Re: Support for N synchronous standby servers - take 2

From: Michael Paquier <michael(dot)paquier(at)gmail(dot)com>
To: Kyotaro HORIGUCHI <horiguchi(dot)kyotaro(at)lab(dot)ntt(dot)co(dot)jp>
Cc: Masao Fujii <masao(dot)fujii(at)gmail(dot)com>, Robert Haas <robertmhaas(at)gmail(dot)com>, sawada(dot)mshk(at)gmail(dot)com, thom(at)linux(dot)com, Thomas Munro <thomas(dot)munro(at)enterprisedb(dot)com>, memissemerson(at)gmail(dot)com, Josh Berkus <josh(at)agliodbs(dot)com>, amit(dot)kapila16(at)gmail(dot)com, PostgreSQL mailing lists <pgsql-hackers(at)postgresql(dot)org>
Subject: Re: Support for N synchronous standby servers - take 2
Date: 2016-02-09 04:31:46
Message-ID: CAB7nPqSJgDLLsVk_Et-O=NBfJNqx3GbHszCYGvuTLRxHaZV3xQ@mail.gmail.com
Views: Raw Message | Whole Thread | Download mbox | Resend email
Thread:
Lists: pgsql-hackers

On Tue, Feb 9, 2016 at 1:16 PM, Kyotaro HORIGUCHI
<horiguchi(dot)kyotaro(at)lab(dot)ntt(dot)co(dot)jp> wrote:
> Hello,
>
> At Tue, 9 Feb 2016 00:48:57 +0900, Fujii Masao <masao(dot)fujii(at)gmail(dot)com> wrote in <CAHGQGwHnTKmd90Vu19Swu0C+2mnWxvAH=1FE=-xUbo3s94pRRg(at)mail(dot)gmail(dot)com>
>> On Fri, Feb 5, 2016 at 5:36 PM, Michael Paquier
>> <michael(dot)paquier(at)gmail(dot)com> wrote:
>> > On Thu, Feb 4, 2016 at 11:06 PM, Michael Paquier
>> > <michael(dot)paquier(at)gmail(dot)com> wrote:
>> >> On Thu, Feb 4, 2016 at 10:49 PM, Michael Paquier
>> >> <michael(dot)paquier(at)gmail(dot)com> wrote:
>> >>> On Thu, Feb 4, 2016 at 10:40 PM, Robert Haas <robertmhaas(at)gmail(dot)com> wrote:
>> >>>> On Thu, Feb 4, 2016 at 2:21 PM, Michael Paquier
>> >>>> <michael(dot)paquier(at)gmail(dot)com> wrote:
>> >>>>> Yes, please let's use the custom language, and let's not care of not
>> >>>>> more than 1 level of nesting so as it is possible to represent
>> >>>>> pg_stat_replication in a simple way for the user.
>> >>>>
>> >>>> "not" is used twice in this sentence in a way that renders me not able
>> >>>> to be sure that I'm not understanding it not properly.
>> >>>
>> >>> 4 times here. Score beaten.
>> >>>
>> >>> Sorry. Perhaps I am tired... I was just wondering if it would be fine
>> >>> to only support configurations up to one level of nested objects, like
>> >>> that:
>> >>> 2[node1, node2, node3]
>> >>> node1, 2[node2, node3], node3
>> >>> In short, we could restrict things so as we cannot define a group of
>> >>> nodes within an existing group.
>> >>
>> >> No, actually, that's stupid. Having up to two nested levels makes more
>> >> sense, a quite common case for this feature being something like that:
>> >> 2{node1,[node2,node3]}
>> >> In short, sync confirmation is waited from node1 and (node2 or node3).
>> >>
>> >> Flattening groups of nodes with a new catalog will be necessary to
>> >> ease the view of this data to users:
>> >> - group name?
>> >> - array of members with nodes/groups
>> >> - group type: quorum or priority
>> >> - number of items to wait for in this group
>> >
>> > So, here are some thoughts to make that more user-friendly. I think
>> > that the critical issue here is to properly flatten the meta data in
>> > the custom language and represent it properly in a new catalog,
>> > without messing up too much with the existing pg_stat_replication that
>> > people are now used to for 5 releases since 9.0. So, I would think
>> > that we will need to have a new catalog, say
>> > pg_stat_replication_groups with the following things:
>> > - One line of this catalog represents the status of a group or of a single node.
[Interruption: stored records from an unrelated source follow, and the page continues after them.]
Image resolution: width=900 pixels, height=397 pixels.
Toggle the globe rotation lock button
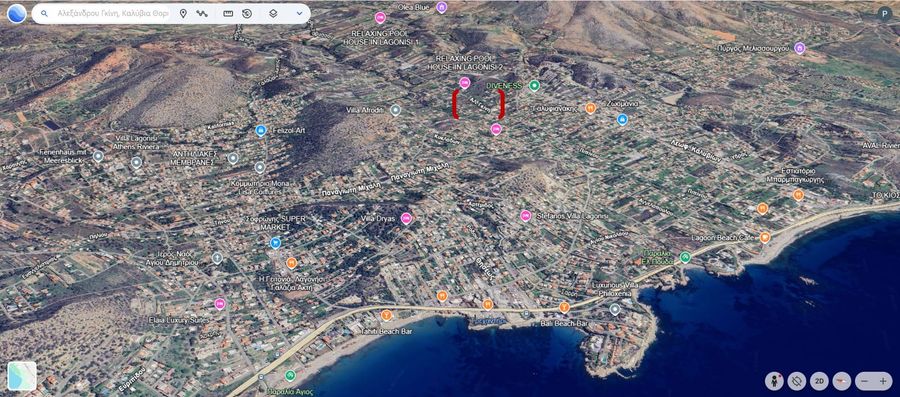pyautogui.click(x=797, y=381)
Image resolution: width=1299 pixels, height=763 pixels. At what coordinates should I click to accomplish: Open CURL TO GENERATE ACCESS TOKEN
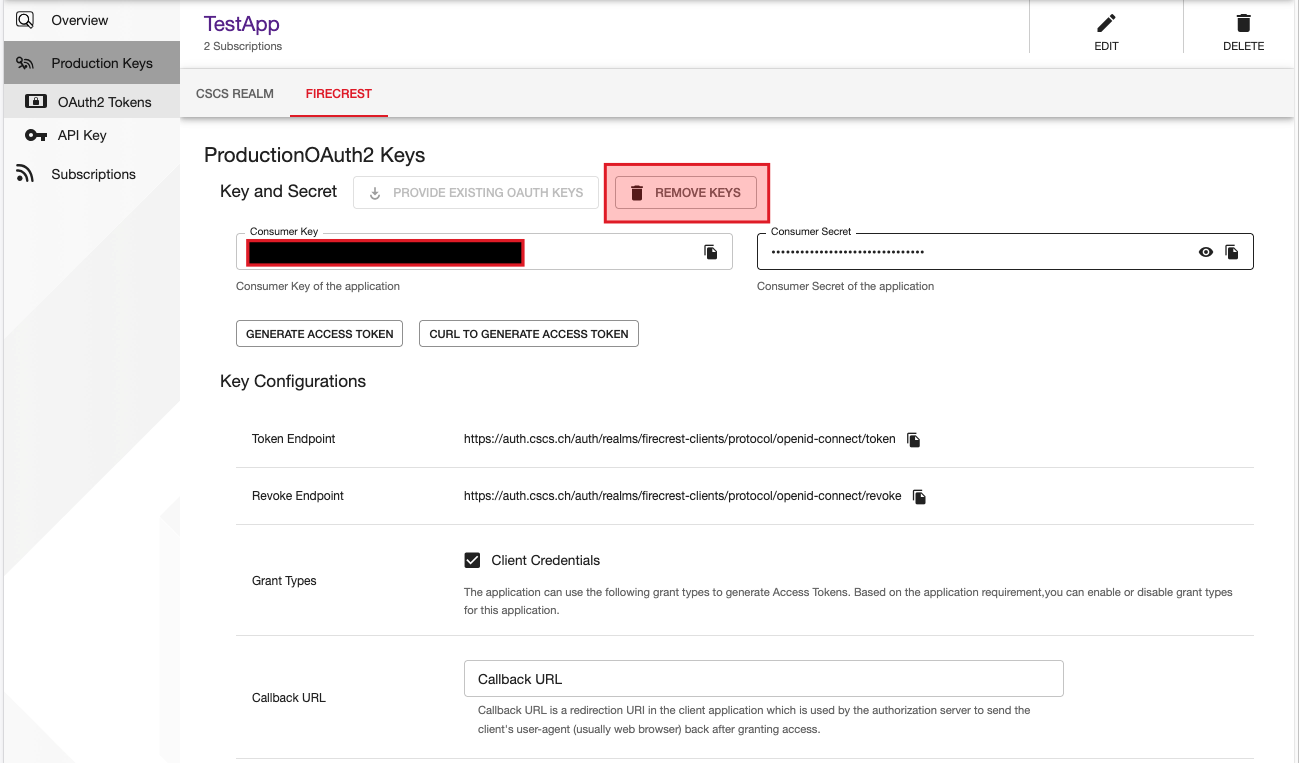click(x=528, y=333)
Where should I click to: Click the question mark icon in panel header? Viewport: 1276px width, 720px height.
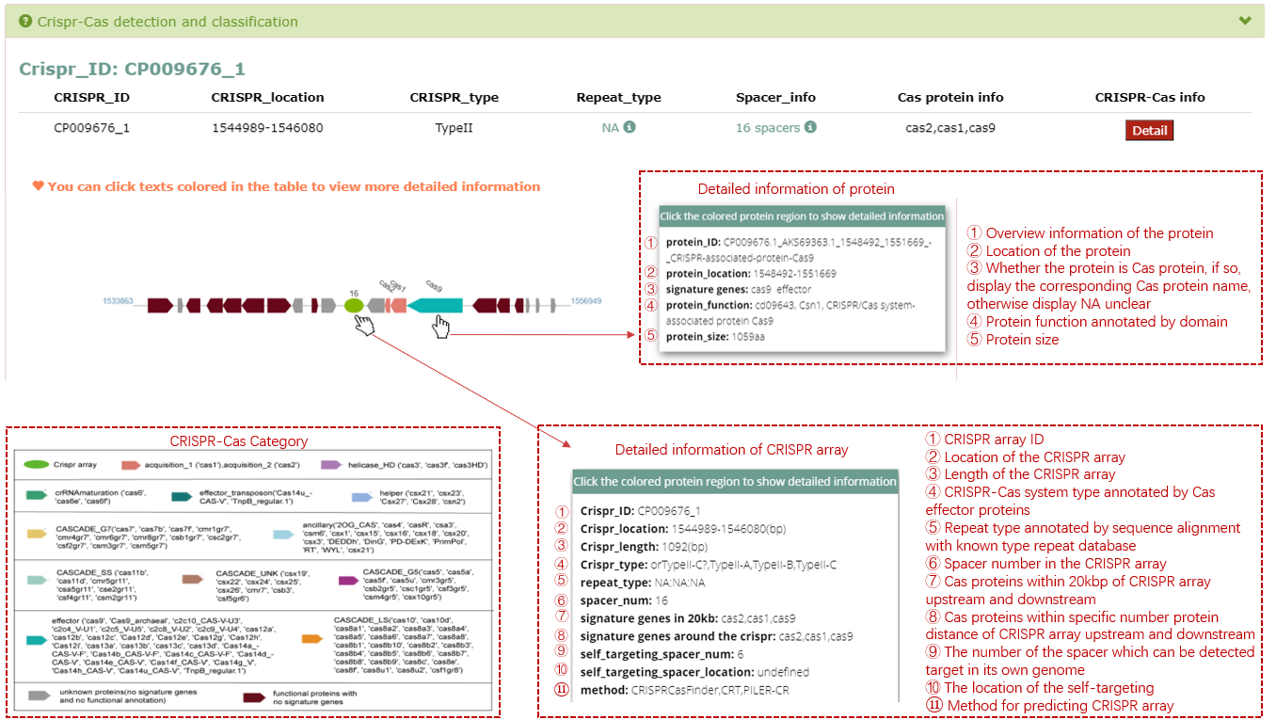25,21
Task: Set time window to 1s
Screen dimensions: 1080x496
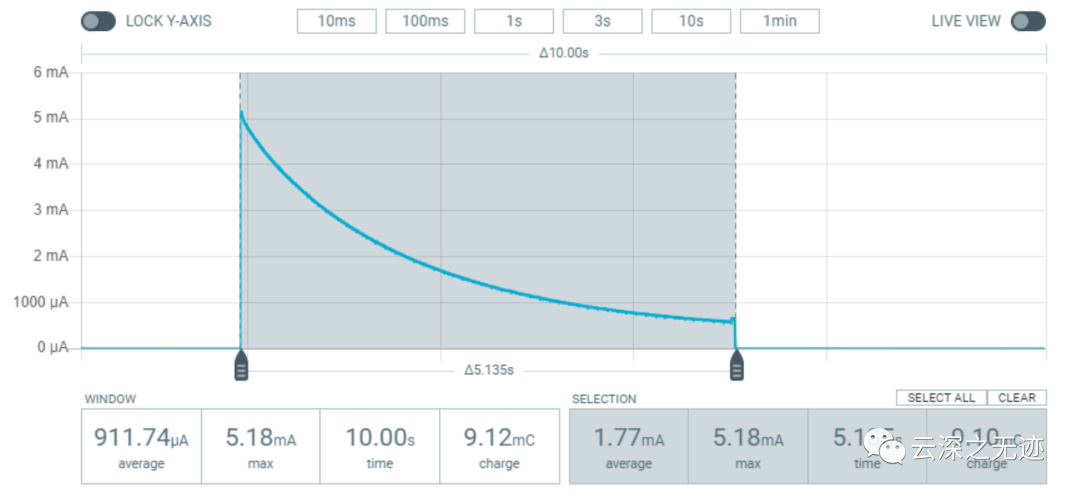Action: (514, 21)
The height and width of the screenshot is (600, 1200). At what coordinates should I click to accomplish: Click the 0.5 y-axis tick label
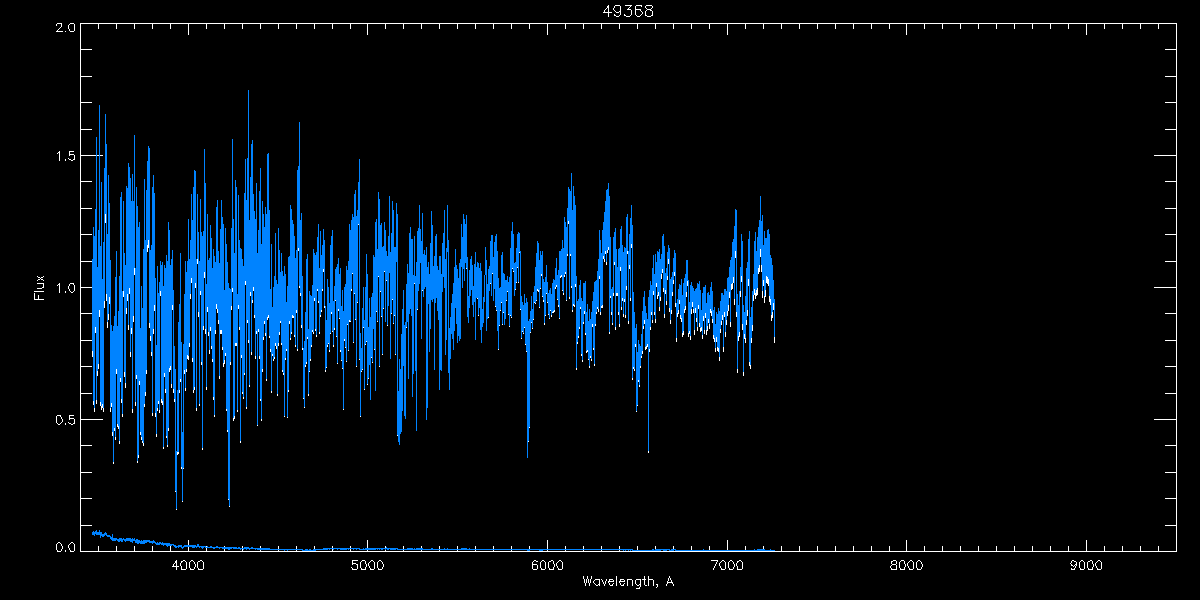65,419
>> > - The status of a node/group is either sync or potential, if a
>> > node/group is specified more than once, it may be possible that it
>> > would be sync and potential depending on where it is defined, in which
>> > case setting its status to 'sync' has the most sense. If it is in sync
>> > state I guess.
>> > - Move sync_priority and sync_state, actually an equivalent from
>> > pg_stat_replication into this new catalog, because those represent the
>> > status of a node or group of nodes.
>> > - group name, and by that I think that we had perhaps better make
>> > mandatory the need to append a name with a quorum or priority group.
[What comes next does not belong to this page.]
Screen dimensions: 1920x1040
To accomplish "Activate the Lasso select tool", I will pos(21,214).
>> > The group at the highest level is forcibly named as 'top', 'main', or
>> > whatever if not directly specified by the user. If the entry is
>> > directly a node, use the application_name.
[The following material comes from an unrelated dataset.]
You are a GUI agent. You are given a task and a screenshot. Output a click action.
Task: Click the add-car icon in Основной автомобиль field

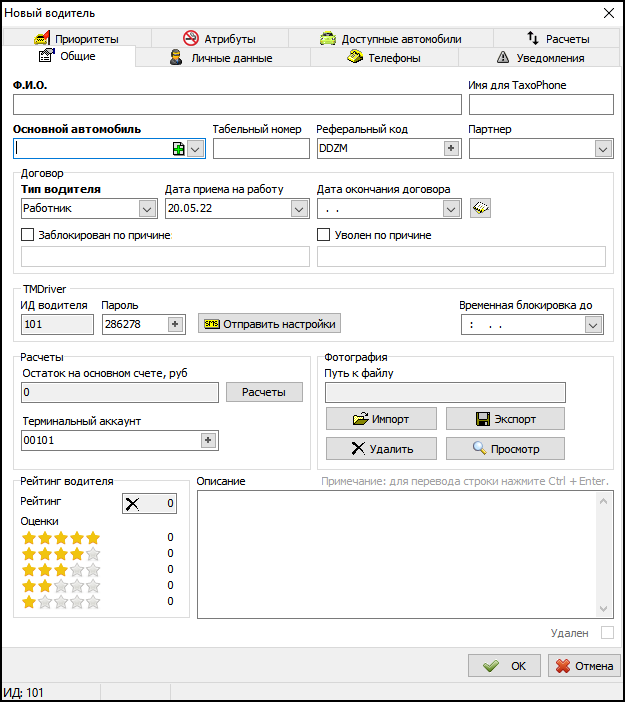[178, 148]
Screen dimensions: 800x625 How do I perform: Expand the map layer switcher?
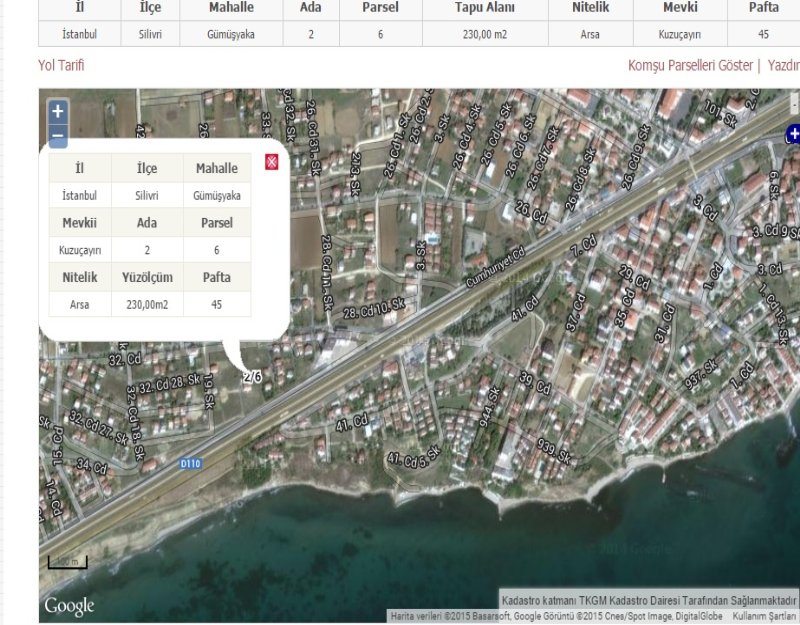coord(793,133)
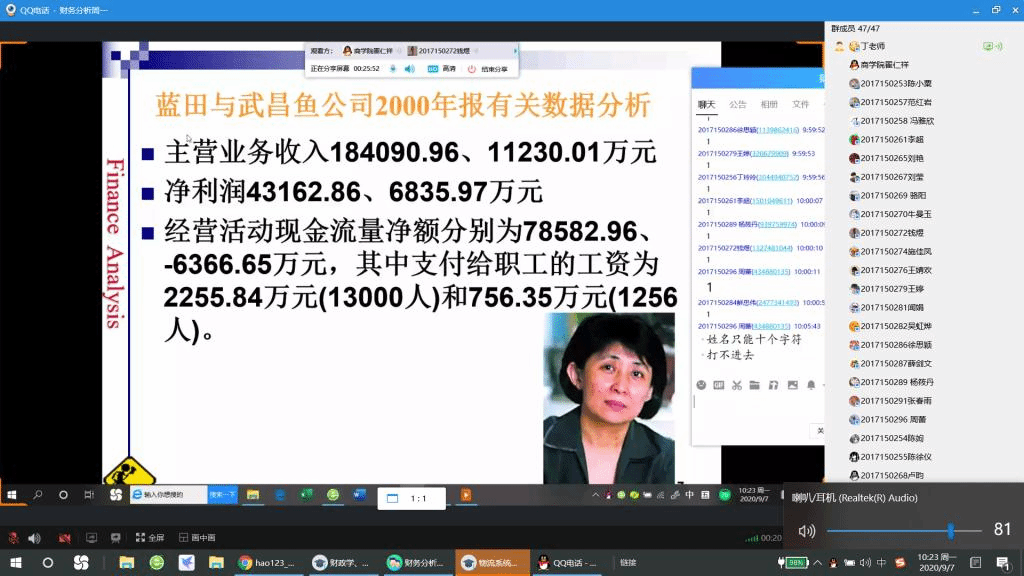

>> > - Type of group, quorum or priority
>> > - Elements in this group, an element can be a group name or a node
>> > name, aka application_name. If group is of type priority, the elements
>> > are listed in increasing order. So the elements with lower priority
>> > get first, etc. We could have one column listing explicitly a list of
>> > integers that map with the elements of a group but it does not seem
>> > worth it, what users would like to know is what are the nodes that are
>> > prioritized. This covers the former 'priority' field of
>> > pg_stat_replication.
>> >
>> > We may have a good idea of how to define a custom language, still we
>> > are going to need to design a clean interface at catalog level more or
>> > less close to what is written here. If we can get a clean interface,
>> > the custom language implemented, and TAP tests that take advantage of
>> > this user interface to check the node/group statuses, I guess that we
>> > would be in good shape for this patch.
>> >
>> > Anyway that's not a small project, and perhaps I am over-complicating
>> > the whole thing.
>> >
>> > Thoughts?
>>
>> I agree that we would need something like such new view in the future,
>> however it seems too late to work on that for 9.6 unfortunately.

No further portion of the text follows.